Retry & Delivery
VelaFlows makes best-effort delivery of webhook events with automatic retries and exponential backoff. Understanding the delivery model helps you build a reliable webhook consumer.
Delivery Flow
Event occurs
--> Queue delivery
--> Attempt 1: POST to your URL
--> 2xx response? Done.
--> Non-2xx or timeout? Schedule retry.
--> Attempt 2 (after 1s backoff)
--> 2xx response? Done.
--> Fail?

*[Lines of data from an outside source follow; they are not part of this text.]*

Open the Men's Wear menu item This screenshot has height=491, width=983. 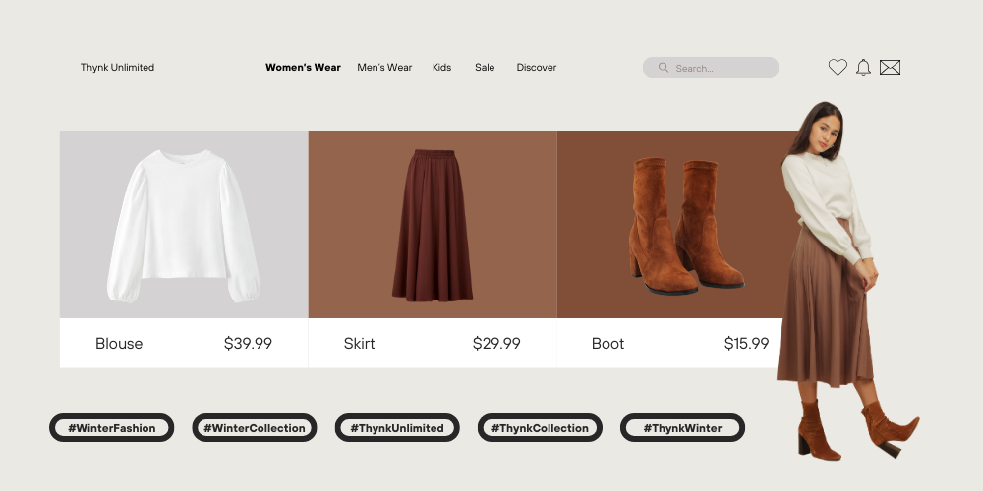click(384, 68)
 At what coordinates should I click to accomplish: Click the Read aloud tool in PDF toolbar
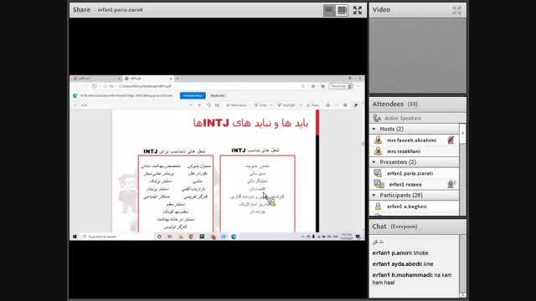[x=236, y=105]
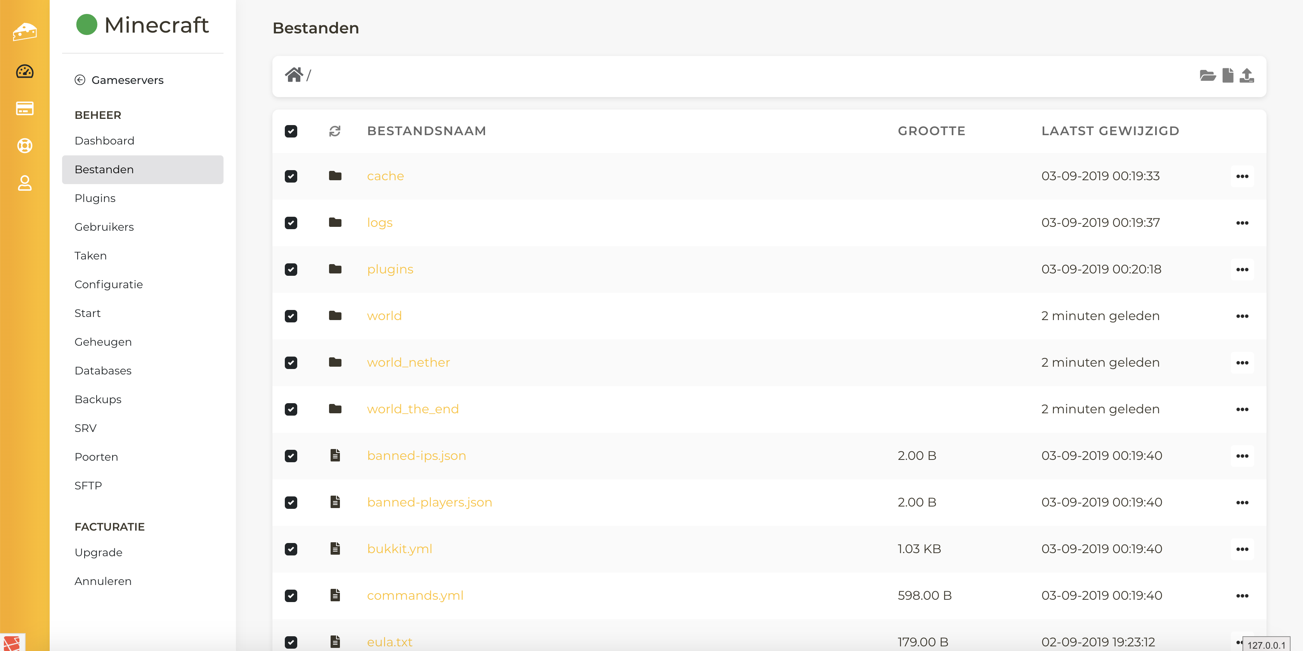The width and height of the screenshot is (1303, 651).
Task: Open actions menu for banned-ips.json
Action: (x=1242, y=456)
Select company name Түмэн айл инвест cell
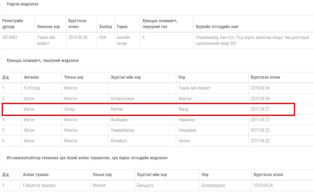 pos(46,40)
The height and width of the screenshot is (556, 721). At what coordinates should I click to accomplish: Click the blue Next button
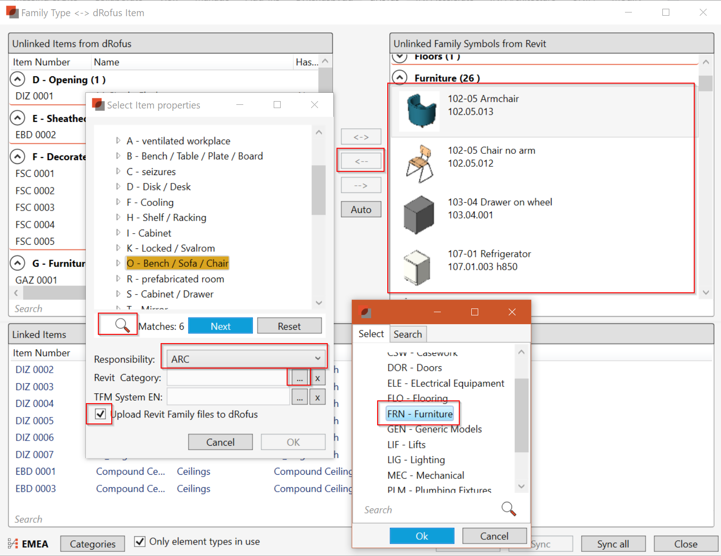click(221, 326)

Schedule retry.
--> Attempt 3 (after 2s backoff)
--> Attempt 4 (after 4s backoff)
--> Attempt 5 (after 8s backoff)
--> All retries exhausted: Mark as failed.Retry Schedule
| Attempt | Delay After Previous | Cumulative Time |
|---|---|---|
| 1 (initial) | Immediate | 0s |
| 2 | 1 second | 1s |
| 3 | 2 seconds | 3s |
| 4 | 4 seconds | 7s |
| 5 | 8 seconds | 15s |
Total attempts: 5 (1 initial + 4 retries) Maximum delivery window: ~15 seconds from the first attempt
For events that continue to fail, the system will attempt redelivery with longer backoff periods over a 24-hour window before permanently marking the delivery as failed.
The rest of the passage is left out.